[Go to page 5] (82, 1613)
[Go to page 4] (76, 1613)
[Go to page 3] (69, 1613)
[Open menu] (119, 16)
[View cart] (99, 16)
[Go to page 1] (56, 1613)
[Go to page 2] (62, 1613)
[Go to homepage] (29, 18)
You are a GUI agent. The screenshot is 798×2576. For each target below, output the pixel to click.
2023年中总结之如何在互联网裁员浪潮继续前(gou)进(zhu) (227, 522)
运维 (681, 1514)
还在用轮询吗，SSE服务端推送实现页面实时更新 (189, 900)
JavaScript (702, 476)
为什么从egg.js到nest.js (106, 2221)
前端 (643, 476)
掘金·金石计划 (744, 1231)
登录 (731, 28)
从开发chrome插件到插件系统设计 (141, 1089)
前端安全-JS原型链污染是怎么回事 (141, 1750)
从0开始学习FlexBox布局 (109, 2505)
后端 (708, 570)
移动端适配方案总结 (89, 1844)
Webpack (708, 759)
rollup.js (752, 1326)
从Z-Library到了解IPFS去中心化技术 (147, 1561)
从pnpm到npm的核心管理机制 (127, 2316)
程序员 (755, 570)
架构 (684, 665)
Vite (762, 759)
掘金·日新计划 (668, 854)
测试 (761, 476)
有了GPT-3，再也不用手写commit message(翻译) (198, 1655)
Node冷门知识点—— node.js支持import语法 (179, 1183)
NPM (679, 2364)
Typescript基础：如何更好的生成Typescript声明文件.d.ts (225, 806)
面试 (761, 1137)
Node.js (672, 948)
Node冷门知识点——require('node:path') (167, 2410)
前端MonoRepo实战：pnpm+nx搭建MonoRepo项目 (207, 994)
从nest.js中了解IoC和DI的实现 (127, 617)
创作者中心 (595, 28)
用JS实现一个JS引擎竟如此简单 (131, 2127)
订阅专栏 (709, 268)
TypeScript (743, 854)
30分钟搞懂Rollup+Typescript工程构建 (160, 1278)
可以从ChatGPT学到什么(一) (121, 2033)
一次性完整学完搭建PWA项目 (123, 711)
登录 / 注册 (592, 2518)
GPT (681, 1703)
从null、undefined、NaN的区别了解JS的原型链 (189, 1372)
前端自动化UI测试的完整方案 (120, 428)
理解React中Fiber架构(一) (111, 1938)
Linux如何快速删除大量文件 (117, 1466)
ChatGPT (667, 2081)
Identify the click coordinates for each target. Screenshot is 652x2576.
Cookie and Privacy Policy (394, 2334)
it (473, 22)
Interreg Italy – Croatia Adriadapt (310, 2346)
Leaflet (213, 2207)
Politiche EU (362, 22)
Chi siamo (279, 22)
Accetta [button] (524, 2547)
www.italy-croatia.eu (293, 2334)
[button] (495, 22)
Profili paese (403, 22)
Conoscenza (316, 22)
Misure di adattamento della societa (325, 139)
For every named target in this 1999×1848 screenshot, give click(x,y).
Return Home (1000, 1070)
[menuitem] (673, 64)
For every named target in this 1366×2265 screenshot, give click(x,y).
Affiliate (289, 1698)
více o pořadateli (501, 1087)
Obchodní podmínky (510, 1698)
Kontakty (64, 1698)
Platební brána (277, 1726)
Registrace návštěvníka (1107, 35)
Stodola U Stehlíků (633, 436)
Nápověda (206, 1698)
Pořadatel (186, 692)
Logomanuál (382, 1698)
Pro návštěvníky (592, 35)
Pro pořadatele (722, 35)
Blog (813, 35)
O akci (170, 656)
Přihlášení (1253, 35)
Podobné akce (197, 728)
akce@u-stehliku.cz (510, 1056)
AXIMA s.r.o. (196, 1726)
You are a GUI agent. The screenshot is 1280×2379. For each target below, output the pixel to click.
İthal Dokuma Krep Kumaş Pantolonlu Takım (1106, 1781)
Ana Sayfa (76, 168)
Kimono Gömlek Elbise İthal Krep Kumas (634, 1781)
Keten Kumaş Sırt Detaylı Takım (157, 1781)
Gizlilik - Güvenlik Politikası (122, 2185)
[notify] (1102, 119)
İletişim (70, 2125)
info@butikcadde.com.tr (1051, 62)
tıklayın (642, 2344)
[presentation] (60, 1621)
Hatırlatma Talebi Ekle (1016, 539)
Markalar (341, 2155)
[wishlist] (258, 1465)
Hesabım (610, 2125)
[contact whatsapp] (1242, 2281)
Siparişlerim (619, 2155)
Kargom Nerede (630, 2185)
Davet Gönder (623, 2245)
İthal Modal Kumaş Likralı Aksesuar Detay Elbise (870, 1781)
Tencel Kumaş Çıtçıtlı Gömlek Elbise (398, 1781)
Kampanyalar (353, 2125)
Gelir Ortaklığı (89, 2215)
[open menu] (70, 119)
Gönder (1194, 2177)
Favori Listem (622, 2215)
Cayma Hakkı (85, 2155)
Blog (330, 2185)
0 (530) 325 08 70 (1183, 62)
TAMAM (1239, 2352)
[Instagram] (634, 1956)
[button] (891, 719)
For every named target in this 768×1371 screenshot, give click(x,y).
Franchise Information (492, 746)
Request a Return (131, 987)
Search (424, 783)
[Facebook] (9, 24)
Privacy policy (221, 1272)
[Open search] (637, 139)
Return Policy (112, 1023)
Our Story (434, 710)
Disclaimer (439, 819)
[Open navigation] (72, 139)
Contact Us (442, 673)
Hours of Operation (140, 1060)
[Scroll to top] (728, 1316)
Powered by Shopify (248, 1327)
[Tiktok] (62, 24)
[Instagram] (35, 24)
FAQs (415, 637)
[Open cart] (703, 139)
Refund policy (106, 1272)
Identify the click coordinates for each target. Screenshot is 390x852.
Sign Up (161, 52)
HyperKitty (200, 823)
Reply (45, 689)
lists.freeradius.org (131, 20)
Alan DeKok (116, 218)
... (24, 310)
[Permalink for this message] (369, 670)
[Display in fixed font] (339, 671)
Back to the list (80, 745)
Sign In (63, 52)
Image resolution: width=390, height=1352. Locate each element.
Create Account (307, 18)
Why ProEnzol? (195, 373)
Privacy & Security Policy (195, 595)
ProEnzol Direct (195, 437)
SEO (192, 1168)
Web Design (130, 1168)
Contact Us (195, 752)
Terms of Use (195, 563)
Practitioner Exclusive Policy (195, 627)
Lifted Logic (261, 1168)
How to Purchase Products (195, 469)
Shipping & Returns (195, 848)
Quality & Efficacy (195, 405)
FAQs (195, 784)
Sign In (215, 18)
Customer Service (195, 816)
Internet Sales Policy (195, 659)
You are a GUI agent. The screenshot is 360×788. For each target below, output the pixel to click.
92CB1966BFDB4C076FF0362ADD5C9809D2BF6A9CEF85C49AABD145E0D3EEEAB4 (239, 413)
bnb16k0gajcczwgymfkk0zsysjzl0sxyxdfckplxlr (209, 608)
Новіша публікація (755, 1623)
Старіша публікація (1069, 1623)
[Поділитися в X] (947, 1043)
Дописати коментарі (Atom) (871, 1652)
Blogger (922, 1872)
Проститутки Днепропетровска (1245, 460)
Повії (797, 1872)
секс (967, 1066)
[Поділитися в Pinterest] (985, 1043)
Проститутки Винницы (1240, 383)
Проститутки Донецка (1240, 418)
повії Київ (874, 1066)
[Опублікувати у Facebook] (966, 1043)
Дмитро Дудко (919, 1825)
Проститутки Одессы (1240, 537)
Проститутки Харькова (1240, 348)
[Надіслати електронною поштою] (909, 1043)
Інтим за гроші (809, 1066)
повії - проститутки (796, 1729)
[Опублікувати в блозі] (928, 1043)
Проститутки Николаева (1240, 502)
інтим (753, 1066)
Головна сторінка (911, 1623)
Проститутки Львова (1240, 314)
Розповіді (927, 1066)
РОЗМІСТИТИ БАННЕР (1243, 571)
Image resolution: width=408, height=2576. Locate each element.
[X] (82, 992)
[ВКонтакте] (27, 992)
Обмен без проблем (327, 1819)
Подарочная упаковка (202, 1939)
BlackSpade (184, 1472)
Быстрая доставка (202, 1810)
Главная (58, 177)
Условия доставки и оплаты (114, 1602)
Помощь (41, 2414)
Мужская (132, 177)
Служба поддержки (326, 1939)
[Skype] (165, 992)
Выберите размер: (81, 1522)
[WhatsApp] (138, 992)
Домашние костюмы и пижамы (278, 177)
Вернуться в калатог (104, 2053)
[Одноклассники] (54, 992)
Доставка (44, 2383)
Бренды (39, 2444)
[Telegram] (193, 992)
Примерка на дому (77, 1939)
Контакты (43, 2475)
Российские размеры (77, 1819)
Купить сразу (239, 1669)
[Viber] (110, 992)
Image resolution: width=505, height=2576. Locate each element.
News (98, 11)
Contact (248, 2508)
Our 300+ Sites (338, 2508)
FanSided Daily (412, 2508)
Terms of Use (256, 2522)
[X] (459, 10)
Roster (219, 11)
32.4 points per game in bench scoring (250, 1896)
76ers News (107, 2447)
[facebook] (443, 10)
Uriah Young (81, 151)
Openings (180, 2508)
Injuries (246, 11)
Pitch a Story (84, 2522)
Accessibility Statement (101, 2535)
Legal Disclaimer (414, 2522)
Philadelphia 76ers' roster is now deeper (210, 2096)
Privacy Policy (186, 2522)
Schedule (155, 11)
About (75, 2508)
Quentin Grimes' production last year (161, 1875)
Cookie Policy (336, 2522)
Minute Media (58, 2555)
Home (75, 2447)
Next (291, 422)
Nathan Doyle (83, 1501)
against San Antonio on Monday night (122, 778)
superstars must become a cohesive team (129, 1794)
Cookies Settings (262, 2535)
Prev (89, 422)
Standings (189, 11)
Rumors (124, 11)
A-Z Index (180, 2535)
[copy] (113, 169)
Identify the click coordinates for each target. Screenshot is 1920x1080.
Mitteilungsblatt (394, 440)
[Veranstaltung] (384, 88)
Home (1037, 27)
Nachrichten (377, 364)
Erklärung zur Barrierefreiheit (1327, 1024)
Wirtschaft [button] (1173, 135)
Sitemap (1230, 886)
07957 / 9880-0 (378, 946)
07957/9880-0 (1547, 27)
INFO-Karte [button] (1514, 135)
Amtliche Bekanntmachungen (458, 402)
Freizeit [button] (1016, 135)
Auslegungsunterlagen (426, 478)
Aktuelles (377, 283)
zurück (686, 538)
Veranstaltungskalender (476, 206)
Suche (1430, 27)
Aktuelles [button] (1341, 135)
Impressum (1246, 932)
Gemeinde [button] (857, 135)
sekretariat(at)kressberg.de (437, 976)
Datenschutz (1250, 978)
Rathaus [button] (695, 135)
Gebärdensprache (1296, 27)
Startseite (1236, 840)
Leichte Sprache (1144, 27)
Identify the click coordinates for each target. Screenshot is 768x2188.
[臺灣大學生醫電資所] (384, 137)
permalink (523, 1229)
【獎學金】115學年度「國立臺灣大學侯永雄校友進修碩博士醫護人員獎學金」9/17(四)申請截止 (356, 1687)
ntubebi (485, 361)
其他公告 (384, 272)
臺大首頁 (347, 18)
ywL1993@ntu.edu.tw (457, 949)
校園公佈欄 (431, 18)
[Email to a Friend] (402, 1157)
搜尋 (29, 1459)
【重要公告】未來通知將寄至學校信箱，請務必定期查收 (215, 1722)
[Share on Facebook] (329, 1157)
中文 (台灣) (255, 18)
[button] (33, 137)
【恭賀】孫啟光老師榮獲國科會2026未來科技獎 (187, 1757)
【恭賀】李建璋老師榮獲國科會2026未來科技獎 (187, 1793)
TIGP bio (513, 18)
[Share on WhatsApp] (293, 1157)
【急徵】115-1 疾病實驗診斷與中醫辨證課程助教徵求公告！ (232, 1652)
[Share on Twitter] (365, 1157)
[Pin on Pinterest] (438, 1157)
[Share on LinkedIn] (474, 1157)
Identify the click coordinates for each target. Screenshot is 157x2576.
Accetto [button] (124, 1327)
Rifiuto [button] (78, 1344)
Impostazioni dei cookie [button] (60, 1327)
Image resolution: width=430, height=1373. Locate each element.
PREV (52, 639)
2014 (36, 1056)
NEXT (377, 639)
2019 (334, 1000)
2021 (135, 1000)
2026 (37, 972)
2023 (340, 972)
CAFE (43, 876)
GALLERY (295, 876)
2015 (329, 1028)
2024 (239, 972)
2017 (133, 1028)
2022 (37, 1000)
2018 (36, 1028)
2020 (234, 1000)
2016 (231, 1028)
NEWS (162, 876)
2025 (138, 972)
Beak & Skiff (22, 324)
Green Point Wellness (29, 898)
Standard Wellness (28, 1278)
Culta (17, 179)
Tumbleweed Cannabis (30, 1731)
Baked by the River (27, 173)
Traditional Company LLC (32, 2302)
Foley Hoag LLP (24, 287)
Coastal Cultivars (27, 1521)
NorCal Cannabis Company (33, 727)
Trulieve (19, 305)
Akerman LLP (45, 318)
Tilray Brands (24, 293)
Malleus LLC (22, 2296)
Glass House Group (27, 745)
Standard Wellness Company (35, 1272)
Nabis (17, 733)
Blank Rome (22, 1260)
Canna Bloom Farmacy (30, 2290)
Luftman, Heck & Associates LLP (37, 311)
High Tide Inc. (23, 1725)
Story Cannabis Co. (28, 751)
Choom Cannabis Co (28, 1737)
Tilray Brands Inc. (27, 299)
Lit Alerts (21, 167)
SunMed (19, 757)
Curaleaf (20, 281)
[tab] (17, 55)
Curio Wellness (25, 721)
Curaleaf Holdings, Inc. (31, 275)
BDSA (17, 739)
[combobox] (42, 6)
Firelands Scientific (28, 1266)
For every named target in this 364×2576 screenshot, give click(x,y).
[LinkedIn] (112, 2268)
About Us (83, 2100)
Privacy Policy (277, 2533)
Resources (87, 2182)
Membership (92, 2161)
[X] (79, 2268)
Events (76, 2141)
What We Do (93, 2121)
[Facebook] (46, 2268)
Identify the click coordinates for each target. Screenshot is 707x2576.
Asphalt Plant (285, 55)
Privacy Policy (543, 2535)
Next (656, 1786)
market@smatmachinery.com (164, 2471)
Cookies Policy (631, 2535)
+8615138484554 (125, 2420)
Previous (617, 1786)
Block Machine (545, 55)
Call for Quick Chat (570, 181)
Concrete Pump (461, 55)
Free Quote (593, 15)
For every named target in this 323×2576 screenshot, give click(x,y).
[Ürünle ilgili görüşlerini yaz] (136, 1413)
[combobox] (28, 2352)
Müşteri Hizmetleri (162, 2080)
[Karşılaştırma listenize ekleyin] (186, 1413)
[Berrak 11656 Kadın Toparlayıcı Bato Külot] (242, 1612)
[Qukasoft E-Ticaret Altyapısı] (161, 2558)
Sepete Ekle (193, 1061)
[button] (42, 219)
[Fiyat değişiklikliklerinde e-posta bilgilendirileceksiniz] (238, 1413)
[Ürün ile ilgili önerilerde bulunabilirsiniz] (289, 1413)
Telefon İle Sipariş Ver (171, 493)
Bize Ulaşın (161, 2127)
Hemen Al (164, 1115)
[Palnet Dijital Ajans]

- [Task description]
Check each line of the entries for the string "Company". Copy the lines that have it.

- [Answer box]
Traditional Company LLC (32, 2302)
NorCal Cannabis Company (33, 727)
Standard Wellness Company (35, 1272)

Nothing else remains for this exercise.